Problem requirements: Could you set down every entry below exactly as it is?

Data to use:
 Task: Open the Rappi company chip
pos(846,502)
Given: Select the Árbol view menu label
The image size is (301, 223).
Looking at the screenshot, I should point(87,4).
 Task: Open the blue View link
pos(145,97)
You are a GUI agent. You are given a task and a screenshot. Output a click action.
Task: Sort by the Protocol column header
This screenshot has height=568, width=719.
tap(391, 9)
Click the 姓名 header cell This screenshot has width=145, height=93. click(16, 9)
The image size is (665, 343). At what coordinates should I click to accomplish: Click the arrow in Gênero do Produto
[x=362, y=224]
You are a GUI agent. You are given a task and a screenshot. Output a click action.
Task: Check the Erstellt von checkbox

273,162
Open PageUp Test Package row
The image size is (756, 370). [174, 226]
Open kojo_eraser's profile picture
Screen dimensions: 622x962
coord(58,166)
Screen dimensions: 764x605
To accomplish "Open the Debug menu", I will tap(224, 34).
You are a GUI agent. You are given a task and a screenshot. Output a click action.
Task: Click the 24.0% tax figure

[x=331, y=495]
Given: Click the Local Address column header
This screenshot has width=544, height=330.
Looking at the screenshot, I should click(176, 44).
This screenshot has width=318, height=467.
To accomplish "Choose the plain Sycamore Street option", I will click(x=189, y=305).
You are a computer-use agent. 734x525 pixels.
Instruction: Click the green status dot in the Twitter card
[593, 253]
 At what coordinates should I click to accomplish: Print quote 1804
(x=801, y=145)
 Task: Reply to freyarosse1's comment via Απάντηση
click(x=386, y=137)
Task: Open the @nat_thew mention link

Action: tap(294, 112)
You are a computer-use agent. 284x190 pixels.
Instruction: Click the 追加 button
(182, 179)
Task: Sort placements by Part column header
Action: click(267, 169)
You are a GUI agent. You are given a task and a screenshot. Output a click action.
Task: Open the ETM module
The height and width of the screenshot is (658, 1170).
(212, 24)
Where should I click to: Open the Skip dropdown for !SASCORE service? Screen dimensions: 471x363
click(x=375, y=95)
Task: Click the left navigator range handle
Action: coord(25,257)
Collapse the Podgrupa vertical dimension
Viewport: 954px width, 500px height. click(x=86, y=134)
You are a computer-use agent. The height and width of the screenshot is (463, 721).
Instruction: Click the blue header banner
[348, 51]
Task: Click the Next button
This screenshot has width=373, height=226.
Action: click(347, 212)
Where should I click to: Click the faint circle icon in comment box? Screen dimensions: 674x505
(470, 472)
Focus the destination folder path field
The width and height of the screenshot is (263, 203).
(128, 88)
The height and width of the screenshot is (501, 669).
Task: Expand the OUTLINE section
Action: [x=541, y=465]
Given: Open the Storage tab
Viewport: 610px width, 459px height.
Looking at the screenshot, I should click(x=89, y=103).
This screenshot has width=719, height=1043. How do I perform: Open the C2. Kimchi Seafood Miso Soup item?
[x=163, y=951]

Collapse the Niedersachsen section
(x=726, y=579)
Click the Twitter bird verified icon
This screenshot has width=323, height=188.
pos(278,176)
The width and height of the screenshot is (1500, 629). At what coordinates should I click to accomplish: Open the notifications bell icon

Output of the task:
 Task: Open the Rappi company chip
pos(846,502)
Given: Select the Árbol view menu label
The image size is (301, 223).
Looking at the screenshot, I should point(87,4).
 Task: Open the blue View link
pos(145,97)
You are a GUI agent. You are given a task and a screenshot. Output a click action.
Task: Sort by the Protocol column header
This screenshot has height=568, width=719.
tap(391, 9)
Click the 姓名 header cell This screenshot has width=145, height=93. click(16, 9)
The image size is (665, 343). At what coordinates should I click to accomplish: Click the arrow in Gênero do Produto
[x=362, y=224]
You are a GUI agent. You are given a task and a screenshot. Output a click action.
Task: Check the Erstellt von checkbox

273,162
Open PageUp Test Package row
The image size is (756, 370). [174, 226]
Open kojo_eraser's profile picture
Screen dimensions: 622x962
coord(58,166)
Screen dimensions: 764x605
To accomplish "Open the Debug menu", I will tap(224, 34).
You are a GUI agent. You are given a task and a screenshot. Output a click action.
Task: Click the 24.0% tax figure

[x=331, y=495]
Given: Click the Local Address column header
This screenshot has width=544, height=330.
Looking at the screenshot, I should click(176, 44).
This screenshot has width=318, height=467.
To accomplish "Choose the plain Sycamore Street option", I will click(x=189, y=305).
You are a computer-use agent. 734x525 pixels.
Instruction: Click the green status dot in the Twitter card
[593, 253]
 At what coordinates should I click to accomplish: Print quote 1804
(x=801, y=145)
 Task: Reply to freyarosse1's comment via Απάντηση
click(x=386, y=137)
Task: Open the @nat_thew mention link

Action: tap(294, 112)
You are a computer-use agent. 284x190 pixels.
Instruction: Click the 追加 button
(182, 179)
Task: Sort placements by Part column header
Action: click(267, 169)
You are a GUI agent. You are given a task and a screenshot. Output a click action.
Task: Open the ETM module
The height and width of the screenshot is (658, 1170).
(212, 24)
Where should I click to: Open the Skip dropdown for !SASCORE service? Screen dimensions: 471x363
click(x=375, y=95)
Task: Click the left navigator range handle
Action: coord(25,257)
Collapse the Podgrupa vertical dimension
Viewport: 954px width, 500px height. click(x=86, y=134)
You are a computer-use agent. The height and width of the screenshot is (463, 721).
Instruction: Click the blue header banner
[348, 51]
Task: Click the Next button
This screenshot has width=373, height=226.
Action: click(347, 212)
Where should I click to: Click the faint circle icon in comment box? Screen dimensions: 674x505
(470, 472)
Focus the destination folder path field
The width and height of the screenshot is (263, 203).
(128, 88)
The height and width of the screenshot is (501, 669).
Task: Expand the OUTLINE section
Action: [x=541, y=465]
Given: Open the Storage tab
Viewport: 610px width, 459px height.
Looking at the screenshot, I should click(x=89, y=103).
This screenshot has width=719, height=1043. How do I perform: Open the C2. Kimchi Seafood Miso Soup item?
[x=163, y=951]

Collapse the Niedersachsen section
(x=726, y=579)
Click the Twitter bird verified icon
This screenshot has width=323, height=188.
pos(278,176)
The width and height of the screenshot is (1500, 629). At what coordinates should I click to accomplish: Open the notifications bell icon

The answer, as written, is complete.